Posted 30 August 2011 - 08:01 PM
Posted 12 September 2011 - 02:14 AM
I could use some advice... I've started studying for the exam. I worked the problems in EERM for fluids, groundwater, hydrology, open channel flow (half or so), water treatment (ch 23-24), wastewater treatment (ch 25-26), and water distribution. I bought used NCSU review DVDs recently, and I've watched the wastewater sections and I'm about 1/2 way through the air videos. I've worked the wastewater example problems from NCSU. And I'm about 1/2 way through the air examples - I'll finish the other half when I watch the rest of the air videos.
My general concerns are: 1) I think I spent too much time fooling around with hydraulics since I don't know if the environmental PE exam is as in depth as the civil-water/environmental exam - and I'm not very good at that stuff. 2) I'm really slow at the problems. 3) There's still a lot of material left to cover, and I don't know how to prioritize my studies.
I've still got to cover:
Finish air review - are the Lindeburgh practice problems adequate?
Health & Safety
I've got the opportunity to attend a hydraulics/pump review by Test Masters through work this weekend - but is that really a good use of time? Are hydraulics/pumps really important for the enviro exam?
When is a good time to take a practice test?
Posted 12 September 2011 - 03:37 AM
I would start focusing on the air, haz waste, and health and safety stuff now, if I were you. You still have quite a bit of time, but I'd definitely start putting most of my effort on those areas now. It sounds like you've hit the hydraulics stuff hard enough now.
The EERM is not very useful for the haz waste/solid waste questions. It's not bad for reviewing air and health and safety, but you will want some supplemental references on haz waste. La Grega is always the recommended reference, but I've seen some others here who recommend Kuo (remediation calculations something?) - check some of the stickied threads on references and advice.

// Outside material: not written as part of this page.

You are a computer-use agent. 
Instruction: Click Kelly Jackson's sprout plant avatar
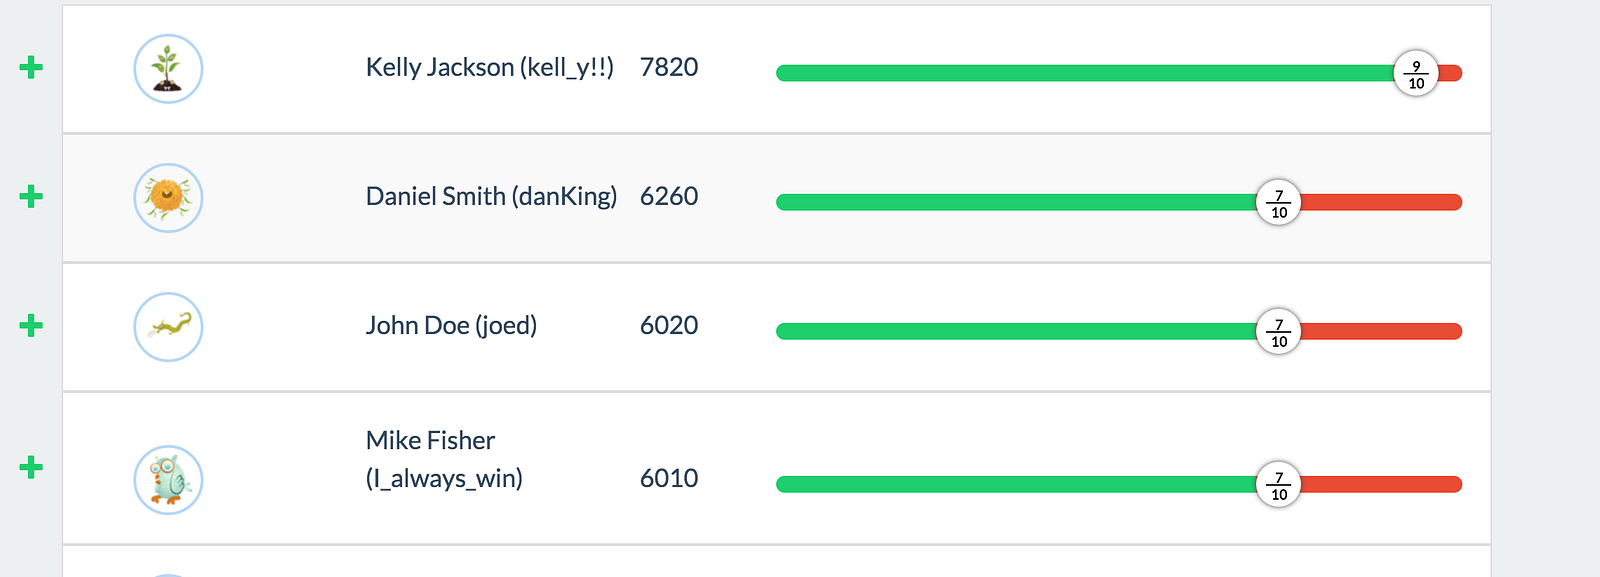click(168, 69)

Posted 15 September 2011 - 02:22 PM
Posted 15 September 2011 - 07:20 PM
Some other thoughts:
Re: Air - I didn't work any problems in the EERM. If you can get your hands on the 101 Problems by Schneiter, the air questions in it are very thorough. I did find the slides from the NCSU DVDs very helpful on the air section during the exam.
Re: Solid Waste - Again, the 101 Problems were helpful. A solid reference is also a must. I used Integrated Solid Waste Management (Tchobanoglous) and Hazardous Waste Management (Lagrega).
Re: Health & Safety - The NCSU DVDs were helpful. Good references are key. A copy of the NIOSH Pocket Guide is recommended.
Re: Site Assessment & Remediation (new topic starting April 2011) - None of the study materials adequately address this in my opinion. Luckily it's what I do, but I could definitely see this being a big problem if you don't work in this field. My best advice here would be, again, get some good reference material and familiarize yourself with it. I recommend Practical Design Calculations for Groundwater and Soil Remediation (Kuo). Also have a good groundwater reference (like Applied Hydrogeology by Fetter). Also bring a copy of the Federal Drinking Water Standards.
Re: Practice tests - I started three weeks out. I had the Schneiter tests (3) and the one from NCEES. I did the first Schneiter one untimed in the weekday evenings just to get a feel for it. Then for the other 2, on the weekends I did morning session on Sat, afternoon session on Sun, timed. The Monday before the exam I did the NCEES one timed, just like the real thing. It was a brutal 3 weeks. Take the day before the exam off.